Freya rummages through her handbag. “I think…I think I lost my purse in the Beat…or maybe the Bowery.”
“Madam, I must have my pay.”
“No but, see, s’okay cos I keep a twennie in the letterbox for this ’xact reason.”
Freya tumbles awkwardly out of the cab with an impressive lack of grace. Her bare feet collide with the cold cement of the footpath, painfully alerting her to the fact that she has also lost her shoes. She snatches the twenty-dollar bill she keeps hidden in an envelope beneath a rock behind the front fence and hands it to the taxi driver.
“Peace out, brother,” she slurs, holding up two fingers in what she imagines is a magnanimous display of cross-
cultural solidarity, but more closely resembles the gesture of a pop star posing for the paparazzi on her way into rehab. The driver considers demanding the extra dollar-twenty-five she owes him, but thinks better of it and speeds off into the early morning, where a microwave dinner and his long-suffering wife await him.
Freya struggles with the lock on the door and bursts inside with a series of crashes. She stumbles up the stairs to her apartment, opens the door, and hurls her handbag against the wall, where its contents spill out like the organs of a goat beneath a voodoo knife. In the rubble of makeup, aspirin, and fast-food vouchers is an extravagant white-and-silver card that she vaguely recalls Jane giving her, somewhere between their fourth and fourteenth Moscow Mule.
The card lies there, incongruent with its squalid surrounds.

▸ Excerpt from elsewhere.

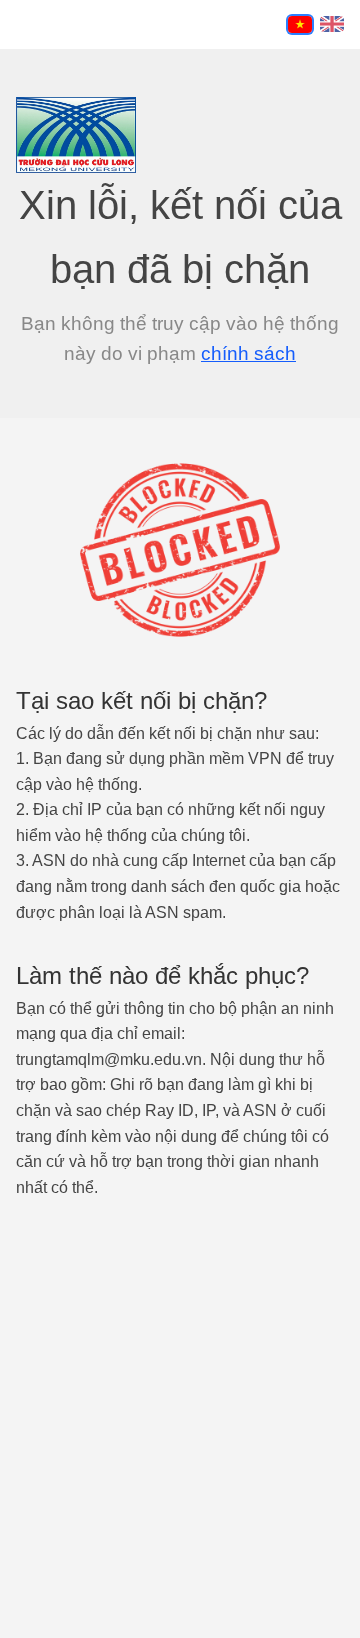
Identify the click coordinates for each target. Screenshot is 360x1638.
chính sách (248, 353)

If the card had a voice, it would no doubt be a royal accent lamenting the agony it was enduring among this trash and riffraff. Freya giggles at the thought of a talking business card, then picks it up and whispers, “Sssssh, sssssssssh.” She squints to discern the words hiding within the grandiose flowing font. She realises that she has not yet read both sides of the card. Through the thick clouds of her drunken stupor she can barely read the contact information accompanying the message:
APPLICANTS WITH AN EXCESSIVELY CURIOUS AND INQUISITIVE NATURE
ARE DISTINCTLY NOT WELCOME.
LIGHT DUTIES. LARGE PAY.
NO QUESTIONS ASKED OR ANSWERED.
Freya lacks the mental energy to be sufficiently confused by the strange cluster of words printed in embossed silver on the card. She carries it over to her desk, opens her e-mail, attaches her CV, and clicks send. Precisely two seconds later she is struck by the horrific realisation that there is no “undo” function on her e-mail and her CV is now recklessly hurtling through cyberspace. She is about to perform some sort of panicked dance that will involve manic arm-thrashing and an eclectic collection of yelping noises, when the extraordinary quantity of alcohol rushing through her bloodstream overpowers her and she passes out on the keyboard with a satisfyingly heavy clunk.